On the day you sign your bankruptcy paperwork you will be required to “swear” before a Commissioner of Oaths that the information contained on your Statement of Affairs is true and complete. To do that, you must disclose various information to your bankruptcy trustee, including the following information about:
- what you own
- what you owe
- specific personal information
- certain transactions
What You Own
You must disclose all of your assets, including real estate, motor vehicles, investments, and household goods and furnishings. In most cases your trustee will require supporting documentation, such as your most recent RRSP statement, or a house appraisal.
What You Owe
You will also disclose all of your liabilities (a fancy word for “who you owe money to”). Your debts will include credit cards, bank loans, taxes, student loans, and anyone else to whom you owe money.
Necessary Personal Information
You are also required to disclose basic personal information, including your:
- full legal name
- birth date
- marital status
- monthly family budget
- number of people in your family; and
- whether or not you have operated a business in the last five years, with details
Certain Credit and Asset Transactions
In addition, you are required to disclose whether or not, in the last year, you have
- sold or disposed of any property;
- made any payments in excess of regular payments to creditors; and
- had any property seized by a creditor.
If any of the answers are “yes”, you are required to provide details.
You must also disclose, whether or not in the last five years, you have:
- sold or disposed of any property; and
- made any gifts to relatives or others in excess of $500.
Again, you must give details. You must also disclose if you have ever filed bankruptcy or a consumer proposal. You will also be asked to give reasons for your financial difficulties.

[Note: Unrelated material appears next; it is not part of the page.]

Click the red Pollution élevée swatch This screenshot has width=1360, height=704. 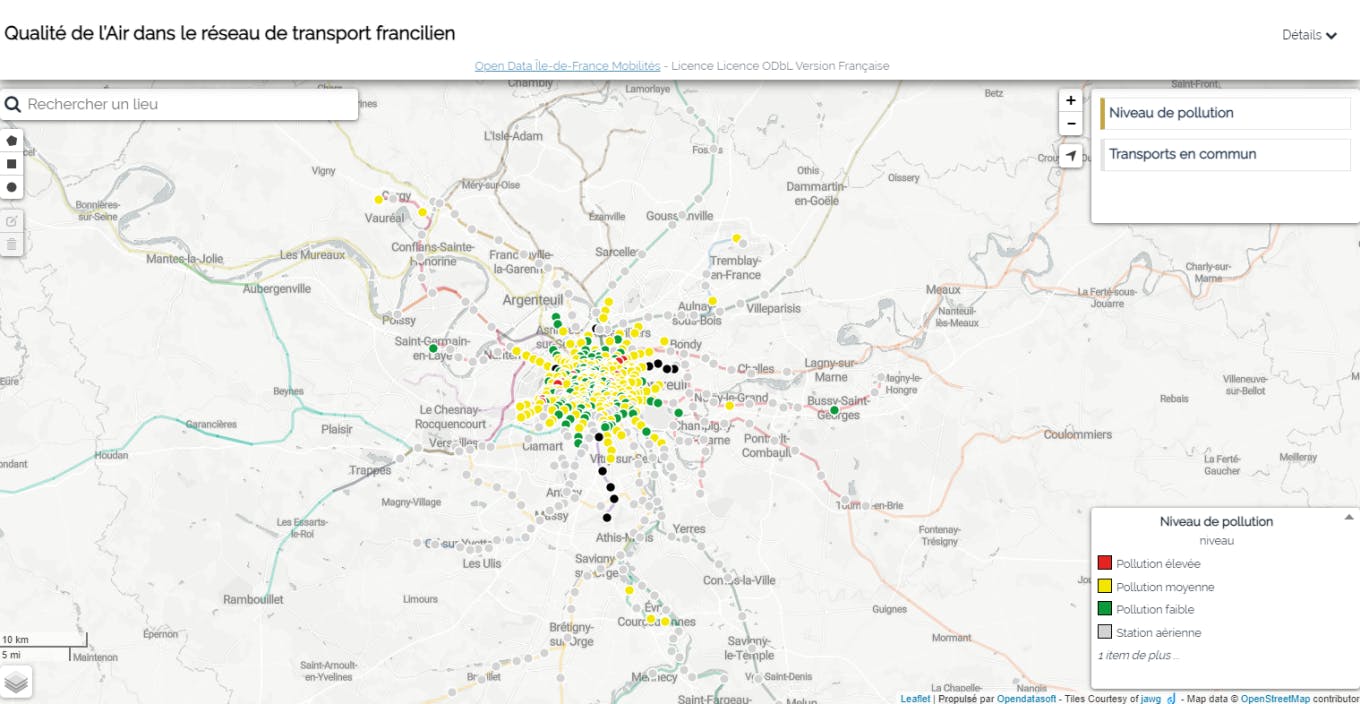click(x=1105, y=563)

All of those questions deal with the past. You will be asked one question about the future:
“Do you expect to receive any sums of money which are not related to your normal income, or any other property within the next 12 months?” This question is designed to determine if you are expecting, for example, an inheritance, which would have an impact on your bankruptcy.
While these questions are detailed, for most people they are relatively easy to answer, and can be recorded in a few minutes. Your bankruptcy trustee will walk you through the entire process, and is available to answer any questions you have about what you are required to disclose prior to filing bankruptcy.